Sonya Capri Ramos says her Salt Lake City home was sold out from under her in 1996 to pay a collections agency seeking payment for dental work performed on one of Ramos's daughters. And despite the fact that she had made three years of payments on a $51,000 mortgage, the title changed hands for just $1,550 at a sheriff's auction.
But the story doesn't end there: Ramos, 41, said she didn't find out that her home no longer belonged to her until two years after the sale. To date, she hasn't moved out.
Instead, she said she continues to make mortgage payments on the home and is fighting what has become a decade-long legal battle to reclaim ownership.
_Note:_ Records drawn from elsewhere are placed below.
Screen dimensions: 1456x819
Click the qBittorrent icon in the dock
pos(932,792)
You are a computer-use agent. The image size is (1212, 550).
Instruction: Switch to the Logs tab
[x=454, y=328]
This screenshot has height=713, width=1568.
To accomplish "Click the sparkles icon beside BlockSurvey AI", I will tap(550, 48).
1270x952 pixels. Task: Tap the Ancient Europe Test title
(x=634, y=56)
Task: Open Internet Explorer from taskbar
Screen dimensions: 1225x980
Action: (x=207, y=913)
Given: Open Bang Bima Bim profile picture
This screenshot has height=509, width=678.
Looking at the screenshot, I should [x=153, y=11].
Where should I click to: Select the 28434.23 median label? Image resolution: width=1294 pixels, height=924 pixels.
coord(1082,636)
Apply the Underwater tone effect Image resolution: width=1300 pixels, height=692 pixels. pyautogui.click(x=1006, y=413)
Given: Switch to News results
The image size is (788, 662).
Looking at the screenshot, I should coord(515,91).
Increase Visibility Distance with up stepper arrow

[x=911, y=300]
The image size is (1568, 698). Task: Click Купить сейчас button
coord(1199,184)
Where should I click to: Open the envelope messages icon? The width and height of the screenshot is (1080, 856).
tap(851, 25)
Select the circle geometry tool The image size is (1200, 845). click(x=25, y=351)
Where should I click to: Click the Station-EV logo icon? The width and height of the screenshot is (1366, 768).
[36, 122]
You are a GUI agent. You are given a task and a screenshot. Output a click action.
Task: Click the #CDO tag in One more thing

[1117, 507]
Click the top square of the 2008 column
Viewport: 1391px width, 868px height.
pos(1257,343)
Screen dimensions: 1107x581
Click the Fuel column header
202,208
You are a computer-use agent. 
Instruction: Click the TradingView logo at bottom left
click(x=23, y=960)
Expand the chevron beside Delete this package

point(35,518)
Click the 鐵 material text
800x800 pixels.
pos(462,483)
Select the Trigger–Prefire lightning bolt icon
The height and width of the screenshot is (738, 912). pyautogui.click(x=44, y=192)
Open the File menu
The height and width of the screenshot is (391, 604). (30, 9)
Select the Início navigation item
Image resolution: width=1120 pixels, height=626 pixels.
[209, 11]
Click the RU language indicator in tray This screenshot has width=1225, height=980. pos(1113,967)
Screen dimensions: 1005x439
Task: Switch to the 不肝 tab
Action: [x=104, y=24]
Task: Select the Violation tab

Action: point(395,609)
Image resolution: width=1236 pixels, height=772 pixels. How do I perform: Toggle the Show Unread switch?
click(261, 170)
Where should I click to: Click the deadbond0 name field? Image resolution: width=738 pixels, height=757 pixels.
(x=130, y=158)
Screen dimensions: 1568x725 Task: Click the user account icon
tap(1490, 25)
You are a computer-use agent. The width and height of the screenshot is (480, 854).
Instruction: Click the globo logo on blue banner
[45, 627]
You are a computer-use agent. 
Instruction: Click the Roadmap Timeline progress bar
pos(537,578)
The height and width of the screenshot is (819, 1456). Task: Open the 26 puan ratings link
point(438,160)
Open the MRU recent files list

Most recently, a state appeals court ruled against Ramos. She and her lawyer, she said, are preparing to appeal to the state's supreme court.
"It's a big mess," Ramos said.
Ramos said she bought her three-bedroom home with her then-husband Roger Bangerter in 1993. The couple used a $51,000 loan from Salt Lake City under the city's first-time home buyer program.
Two years later, she took her second-oldest daughter, Bailee Bangerter, to the dentist for cavity treatments on the girl's baby teeth.
Ramos said she paid for part of the treatment, but not all of it -- a $68 bill remained.
Ramos said she had "all intentions" to pay the bill, but didn't. "I wish I would have borrowed money to pay it at the time," she said wistfully.